Intellectual Property, Information Technology & Cybersecurity

Are You Prepared for a Cyber Breach?

Author: Brittany George

In today’s tech-driven world, where data breaches regularly break into headlines, every organization should have a cyber incident response plan. Unfortunately, too many organizations fail to create — and practice — such plans. They may be seen as too costly, too time-consuming, or nonessential, but the ability to quickly and efficiently respond to a data breach is a lifeline no organization should go without.

What is an incident response plan?

Cyber security incidents, commonly known as data or security breaches, are events that compromise the integrity of an organization’s information assets, whether their own data or that of their customers, or disrupt its business operations. An effective incident response plan can’t prevent a data breach, but it can prepare the organization to respond. Some organizations have no choice: regulations and standards such as Sarbanes-Oxley (SOX), the Federal Financial Institutions Examination Council (FFIEC) or the Payment Card Industry Data Security Standard (PCI DSS) may require a response. Required or not, every organization should make a cyber incident response plan part of its emergency preparedness.

The uncomfortable truth is, data breaches are inevitable. The old adage, “it’s not a matter of if, but when,” still holds true. In a 2018 independent study, the Ponemon Institute estimated that 28% of organizations worldwide will experience a data breach within the next two years. Being able to respond in a way that minimizes damage to both finances and reputation is an insurance policy that is definitely worth its cost.

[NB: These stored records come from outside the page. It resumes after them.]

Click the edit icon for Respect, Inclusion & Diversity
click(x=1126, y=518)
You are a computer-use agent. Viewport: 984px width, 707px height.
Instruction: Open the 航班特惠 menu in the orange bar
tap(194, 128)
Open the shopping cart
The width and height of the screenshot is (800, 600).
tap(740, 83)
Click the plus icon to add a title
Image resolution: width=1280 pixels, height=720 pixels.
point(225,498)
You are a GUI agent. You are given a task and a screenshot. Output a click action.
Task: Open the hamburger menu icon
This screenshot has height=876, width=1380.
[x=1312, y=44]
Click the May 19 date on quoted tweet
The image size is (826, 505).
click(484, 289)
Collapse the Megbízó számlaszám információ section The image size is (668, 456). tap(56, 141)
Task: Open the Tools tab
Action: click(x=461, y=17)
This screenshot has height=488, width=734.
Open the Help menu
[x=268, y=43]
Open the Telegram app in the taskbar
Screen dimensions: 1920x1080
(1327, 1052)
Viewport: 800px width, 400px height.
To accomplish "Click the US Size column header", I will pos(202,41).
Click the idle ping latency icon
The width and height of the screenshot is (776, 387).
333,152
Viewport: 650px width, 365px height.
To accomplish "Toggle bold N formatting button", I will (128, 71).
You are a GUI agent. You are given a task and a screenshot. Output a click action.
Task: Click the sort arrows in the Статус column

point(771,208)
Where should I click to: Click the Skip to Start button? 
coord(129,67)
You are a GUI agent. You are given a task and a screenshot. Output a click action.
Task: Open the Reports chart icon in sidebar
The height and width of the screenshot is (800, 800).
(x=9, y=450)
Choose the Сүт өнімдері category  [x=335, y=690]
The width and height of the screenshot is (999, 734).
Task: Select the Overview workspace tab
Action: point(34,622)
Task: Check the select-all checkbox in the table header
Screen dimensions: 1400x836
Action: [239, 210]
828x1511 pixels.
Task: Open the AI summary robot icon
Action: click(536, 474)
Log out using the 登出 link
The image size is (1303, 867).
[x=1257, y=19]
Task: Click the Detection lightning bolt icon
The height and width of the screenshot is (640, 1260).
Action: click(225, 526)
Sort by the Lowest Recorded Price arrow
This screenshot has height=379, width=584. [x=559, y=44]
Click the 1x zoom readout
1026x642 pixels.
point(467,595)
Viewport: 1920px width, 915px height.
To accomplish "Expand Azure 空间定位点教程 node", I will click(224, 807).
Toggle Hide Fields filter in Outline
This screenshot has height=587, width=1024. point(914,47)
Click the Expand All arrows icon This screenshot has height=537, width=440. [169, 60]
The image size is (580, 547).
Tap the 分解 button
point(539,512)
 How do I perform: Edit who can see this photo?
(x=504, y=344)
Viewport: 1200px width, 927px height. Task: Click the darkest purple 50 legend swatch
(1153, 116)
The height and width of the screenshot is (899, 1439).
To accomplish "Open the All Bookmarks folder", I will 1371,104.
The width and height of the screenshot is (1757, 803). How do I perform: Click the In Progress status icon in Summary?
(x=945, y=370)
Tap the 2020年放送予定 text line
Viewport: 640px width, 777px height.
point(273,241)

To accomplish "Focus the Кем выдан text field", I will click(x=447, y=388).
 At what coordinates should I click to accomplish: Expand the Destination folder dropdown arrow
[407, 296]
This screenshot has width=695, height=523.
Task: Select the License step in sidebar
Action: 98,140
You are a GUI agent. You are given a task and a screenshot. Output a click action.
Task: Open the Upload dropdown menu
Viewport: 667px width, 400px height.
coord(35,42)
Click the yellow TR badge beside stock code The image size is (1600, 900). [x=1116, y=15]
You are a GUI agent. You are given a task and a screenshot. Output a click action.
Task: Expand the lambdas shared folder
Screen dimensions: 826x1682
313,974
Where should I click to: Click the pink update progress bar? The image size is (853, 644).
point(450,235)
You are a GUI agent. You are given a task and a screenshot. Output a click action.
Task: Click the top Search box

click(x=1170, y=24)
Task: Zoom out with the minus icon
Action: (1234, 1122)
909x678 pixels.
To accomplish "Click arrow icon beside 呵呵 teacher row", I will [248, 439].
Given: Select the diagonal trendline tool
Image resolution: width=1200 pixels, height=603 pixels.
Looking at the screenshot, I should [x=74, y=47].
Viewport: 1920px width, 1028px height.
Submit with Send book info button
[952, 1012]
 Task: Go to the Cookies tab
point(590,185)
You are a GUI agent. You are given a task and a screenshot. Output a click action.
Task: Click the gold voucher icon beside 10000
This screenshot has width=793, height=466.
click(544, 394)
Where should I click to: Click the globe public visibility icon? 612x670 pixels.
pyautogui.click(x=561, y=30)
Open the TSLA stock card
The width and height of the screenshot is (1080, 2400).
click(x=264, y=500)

What should a response plan include?
No single incident response plan suits everyone. When planning, first carefully analyze your operating environment. What threats are typical for your industry? What technological support do you have? What risks does your organization face? What are your financial constraints? Look at samples of existing frameworks and see how they could fit into your organization.

Weaver Cyber

This graph, taken from the National Institute of Standards and Technology’s Computer Security Incident Handling Guide, outlines simple, yet thorough, incident response plan considerations.

Preparation
To start, it’s imperative to get the right stakeholders involved. The entire organization should be on board, with a few key members taking ownership. During this phase, your team should:

  • Assess existing risks
  • Consider ways to alleviate those risks
  • Look into software that could help improve security
  • Visualize how a breach will impact the organization
  • Train employees how to spot a breach
  • Simulate a breach and perform test runs
  • Integrate existing disaster-recovery protocols into the plan

Detection and Analysis
On average, it takes organizations 197 days to detect a breach — enough time to financially cripple even large organizations. These are some steps you can take to improve detection and understand hidden consequences:

  • Understand cyber criminals, their motivations and their most recent tactics
  • Keep your security software and key systems patched and running smoothly
  • Use automated breach detection techniques
  • Teach your team how to spot a breach manually as well as with software
  • Run reports that flag outlying data or anomalies
  • Continuously assess and address new risks

Containment, Eradication and Recovery
The containment and recovery phase is an “all hands on deck” situation. Have policies and procedures in place that teach key personnel exactly how they need to respond. Everyone should know:

  • Who should be speaking to the public?
  • What applications are safe to use, and when?
  • When can operations resume?

Have a playbook at the ready for various types of incidents so that your team can react instantly to recover from the violation. And practice by holding “cyber drills” or tabletop exercises in which everyone on the response team has to respond as they would after a real breach.

Post-Incident Activity
Document lessons learned: what happened, what went smoothly and areas for improvement. It can be tempting to skip this step when operations are back to normal, but taking a critical look at everyone’s responses can help you further improve your readiness, not only to react more effectively but potentially to prevent a similar attack in the future.

The Perfect Plan Is a Journey
Don’t think that you have to create a perfect incident response plan from the outset. These plans are living documents and will be shaped over time as new threats emerge, different breaches are discovered and technology advances. They should be revised at least annually, and reviewed more often if possible. Accept that your plan will be imperfect, embrace it for what it is and strive to make it better every day.